Collected data entries
= Beginning of Section =

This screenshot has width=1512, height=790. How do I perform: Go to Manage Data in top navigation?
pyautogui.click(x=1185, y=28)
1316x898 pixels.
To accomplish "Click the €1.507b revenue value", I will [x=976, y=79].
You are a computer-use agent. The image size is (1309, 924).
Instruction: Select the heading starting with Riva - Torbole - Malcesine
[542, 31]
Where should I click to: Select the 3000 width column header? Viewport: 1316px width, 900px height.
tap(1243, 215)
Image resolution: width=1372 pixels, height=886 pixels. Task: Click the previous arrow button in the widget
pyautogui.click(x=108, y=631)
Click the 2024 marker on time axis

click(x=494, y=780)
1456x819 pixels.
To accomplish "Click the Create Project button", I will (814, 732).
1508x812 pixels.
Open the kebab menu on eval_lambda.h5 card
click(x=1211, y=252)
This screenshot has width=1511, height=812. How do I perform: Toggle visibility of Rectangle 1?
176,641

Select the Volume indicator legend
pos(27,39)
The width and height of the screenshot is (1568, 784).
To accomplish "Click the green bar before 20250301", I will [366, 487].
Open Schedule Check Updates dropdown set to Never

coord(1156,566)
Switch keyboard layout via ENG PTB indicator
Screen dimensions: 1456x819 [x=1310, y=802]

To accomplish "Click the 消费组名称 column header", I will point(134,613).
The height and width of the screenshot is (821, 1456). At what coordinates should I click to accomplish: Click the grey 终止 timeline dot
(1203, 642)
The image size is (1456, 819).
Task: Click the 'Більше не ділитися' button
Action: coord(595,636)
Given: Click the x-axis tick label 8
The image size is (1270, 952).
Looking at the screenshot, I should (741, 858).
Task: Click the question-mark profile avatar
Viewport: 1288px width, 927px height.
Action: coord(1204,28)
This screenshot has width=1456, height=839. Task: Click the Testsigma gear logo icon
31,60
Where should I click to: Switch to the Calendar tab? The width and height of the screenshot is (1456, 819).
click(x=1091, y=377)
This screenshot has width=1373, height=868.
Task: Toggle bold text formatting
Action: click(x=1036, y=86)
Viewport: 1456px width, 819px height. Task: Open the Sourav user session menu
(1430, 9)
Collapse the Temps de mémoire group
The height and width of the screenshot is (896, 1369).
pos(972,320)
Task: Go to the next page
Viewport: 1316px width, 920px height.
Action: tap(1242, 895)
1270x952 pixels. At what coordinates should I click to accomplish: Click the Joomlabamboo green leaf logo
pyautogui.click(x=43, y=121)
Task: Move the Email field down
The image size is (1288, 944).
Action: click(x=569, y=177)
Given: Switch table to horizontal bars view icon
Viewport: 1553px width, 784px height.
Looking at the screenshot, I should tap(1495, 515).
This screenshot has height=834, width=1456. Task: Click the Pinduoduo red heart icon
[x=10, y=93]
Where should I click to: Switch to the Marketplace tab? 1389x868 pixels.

= End of Section =

• **Aim of the task**: Set down every record above exactly as written.

• **Your response**:
This screenshot has width=1512, height=790. How do I perform: Go to Manage Data in top navigation?
pyautogui.click(x=1185, y=28)
1316x898 pixels.
To accomplish "Click the €1.507b revenue value", I will [x=976, y=79].
You are a computer-use agent. The image size is (1309, 924).
Instruction: Select the heading starting with Riva - Torbole - Malcesine
[542, 31]
Where should I click to: Select the 3000 width column header? Viewport: 1316px width, 900px height.
tap(1243, 215)
Image resolution: width=1372 pixels, height=886 pixels. Task: Click the previous arrow button in the widget
pyautogui.click(x=108, y=631)
Click the 2024 marker on time axis

click(x=494, y=780)
1456x819 pixels.
To accomplish "Click the Create Project button", I will (814, 732).
1508x812 pixels.
Open the kebab menu on eval_lambda.h5 card
click(x=1211, y=252)
This screenshot has width=1511, height=812. How do I perform: Toggle visibility of Rectangle 1?
176,641

Select the Volume indicator legend
pos(27,39)
The width and height of the screenshot is (1568, 784).
To accomplish "Click the green bar before 20250301", I will [366, 487].
Open Schedule Check Updates dropdown set to Never

coord(1156,566)
Switch keyboard layout via ENG PTB indicator
Screen dimensions: 1456x819 [x=1310, y=802]

To accomplish "Click the 消费组名称 column header", I will point(134,613).
The height and width of the screenshot is (821, 1456). At what coordinates should I click to accomplish: Click the grey 终止 timeline dot
(1203, 642)
The image size is (1456, 819).
Task: Click the 'Більше не ділитися' button
Action: coord(595,636)
Given: Click the x-axis tick label 8
The image size is (1270, 952).
Looking at the screenshot, I should (741, 858).
Task: Click the question-mark profile avatar
Viewport: 1288px width, 927px height.
Action: coord(1204,28)
This screenshot has width=1456, height=839. Task: Click the Testsigma gear logo icon
31,60
Where should I click to: Switch to the Calendar tab? The width and height of the screenshot is (1456, 819).
click(x=1091, y=377)
This screenshot has width=1373, height=868.
Task: Toggle bold text formatting
Action: click(x=1036, y=86)
Viewport: 1456px width, 819px height. Task: Open the Sourav user session menu
(1430, 9)
Collapse the Temps de mémoire group
The height and width of the screenshot is (896, 1369).
pos(972,320)
Task: Go to the next page
Viewport: 1316px width, 920px height.
Action: tap(1242, 895)
1270x952 pixels. At what coordinates should I click to accomplish: Click the Joomlabamboo green leaf logo
pyautogui.click(x=43, y=121)
Task: Move the Email field down
The image size is (1288, 944).
Action: click(x=569, y=177)
Given: Switch table to horizontal bars view icon
Viewport: 1553px width, 784px height.
Looking at the screenshot, I should tap(1495, 515).
This screenshot has height=834, width=1456. Task: Click the Pinduoduo red heart icon
[x=10, y=93]
Where should I click to: Switch to the Marketplace tab? 1389x868 pixels.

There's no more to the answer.